Adriano Celentano compie 80 anni: la carriera del ragazzo della via Gluck (video)

Sabato 6 gennaio, nel giorno della Befana, Adriano Celentano compie 80 anni. E mentre è ancora impegnato nella realizzazione di “Adrian”, la serie tv realizzata con Milo Manara che dovrebbe andare in onda sulle reti Mediaset, “Tutte le migliori”, il cofanetto che raccoglie i duetti con Mina e alcuni dei loro più grandi successi, è al terzo posto della classifica.

Il celebre indirizzo di nascita

Il luogo di nascita di Celentano, capricorno, è uno degli indirizzi più famosi della musica italiana: Milano (6 gennaio 1937), via Gluck 14. Proprio lì “dove c’era l’erba ora c’è una città”. C’è un’altra data fondamentale nella storia di uno dei protagonisti assoluti della cultura popolare del nostro Paese: il 18 maggio 1957. Figlio di immigrati pugliesi, Adriano aveva fatto diversi mestieri prima di diventare un orologiaio.

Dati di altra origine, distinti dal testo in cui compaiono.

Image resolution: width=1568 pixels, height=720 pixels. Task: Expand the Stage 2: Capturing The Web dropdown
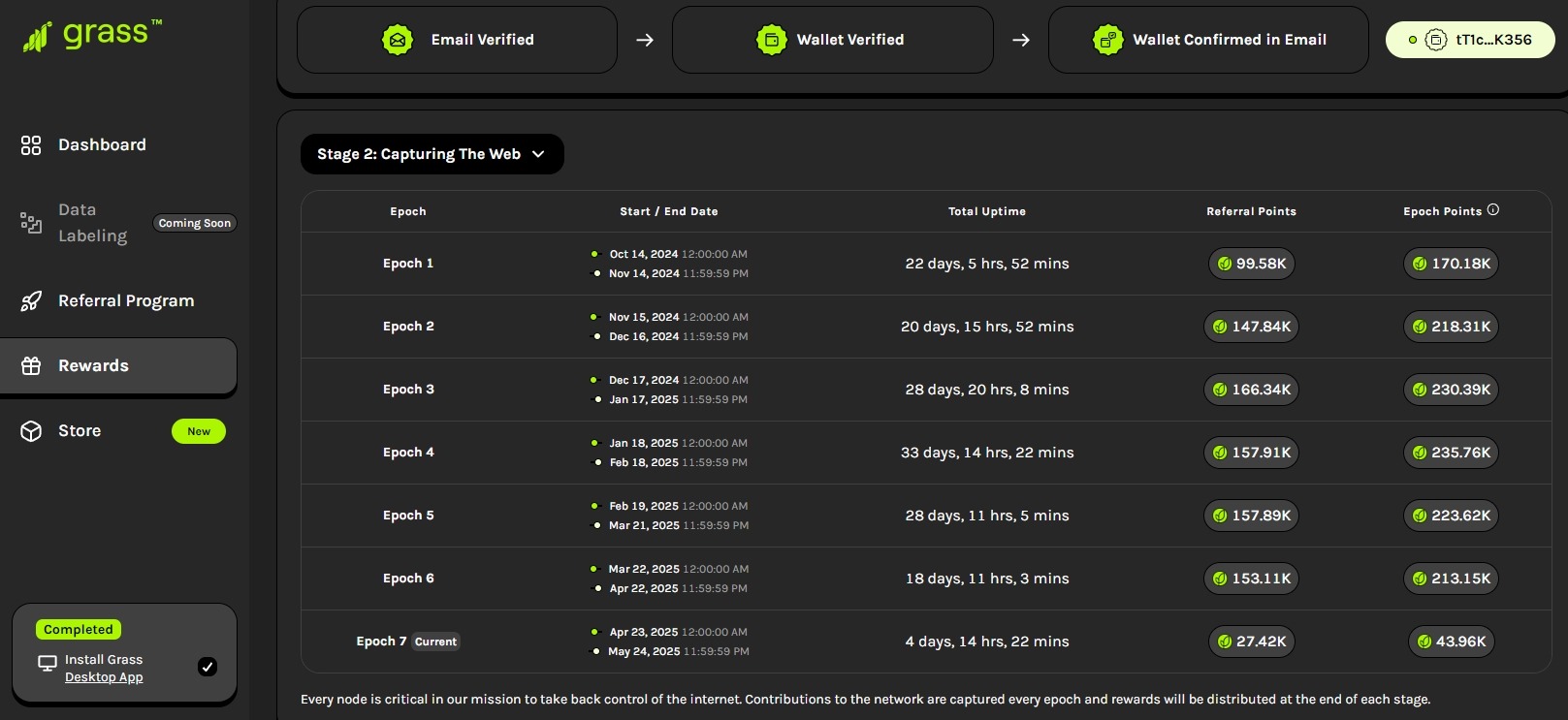432,154
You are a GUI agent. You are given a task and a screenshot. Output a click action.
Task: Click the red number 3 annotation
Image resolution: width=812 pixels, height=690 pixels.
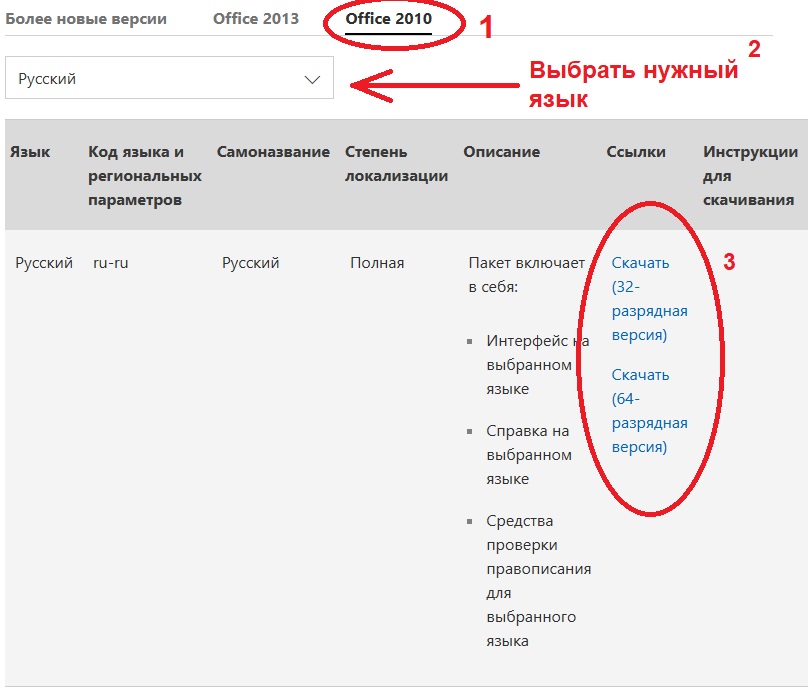729,263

Il suo passatempo preferito era imitare Jerry Lewis (aveva anche vinto un concorso di imitatori) ed era rimasto folgorato da un 45 giri che gli aveva regalato la mamma, Giuditta Giuva.

Il successo a Sanremo 1961

Era “Rock Around The Clock” di Bill Haley e aveva inoculato nel ragazzo della via Gluck il virus di quella musica rivoluzionaria. Ma Celentano sconvolge il mondo della canzone italiana: ha una contagiosa vis comica, canta come un apostolo del primo rock’n’roll e si muove in un modo mai visto. Nasce il mito del “molleggiato”. Un impatto rivoluzionario, rafforzato dall’idea di cominciare dando le spalle al pubblico la sua prima esibizione al Festival di Sanremo: era il 1961, la canzone era “24 mila baci” (nel video sopra) e Celentano, che all’epoca faceva il servizio militare, partecipò grazie a una dispensa firmata dal ministro della Difesa Giulio Andreotti.

La tv e le sue “prediche”

Da quel momento, è uno dei dominatori della musica italiana. Un personaggio che dal 1964 ha accanto la moglie-manager Claudia Mori (nella foto sopra) e che ha attraversato la storia della canzone, dall’epoca d’oro del 45 giri al digitale, travalicando i confini della musica: tra gli anni ’70 e ’80 è stato campione d’incassi con film commerciali, conoscendo un confortante successo come regista con “Yuppi Du” e una cocente delusione con “Joan Lui”. Se la televisione, grazie alle sue partecipazioni come “ospite evento” era stato il mezzo ideale per veicolare i suoi successi, dal 1987, con “Fantastico 8”, è diventata lo strumento utilizzato per imporre la sua nuova dimensione di “predicatore”.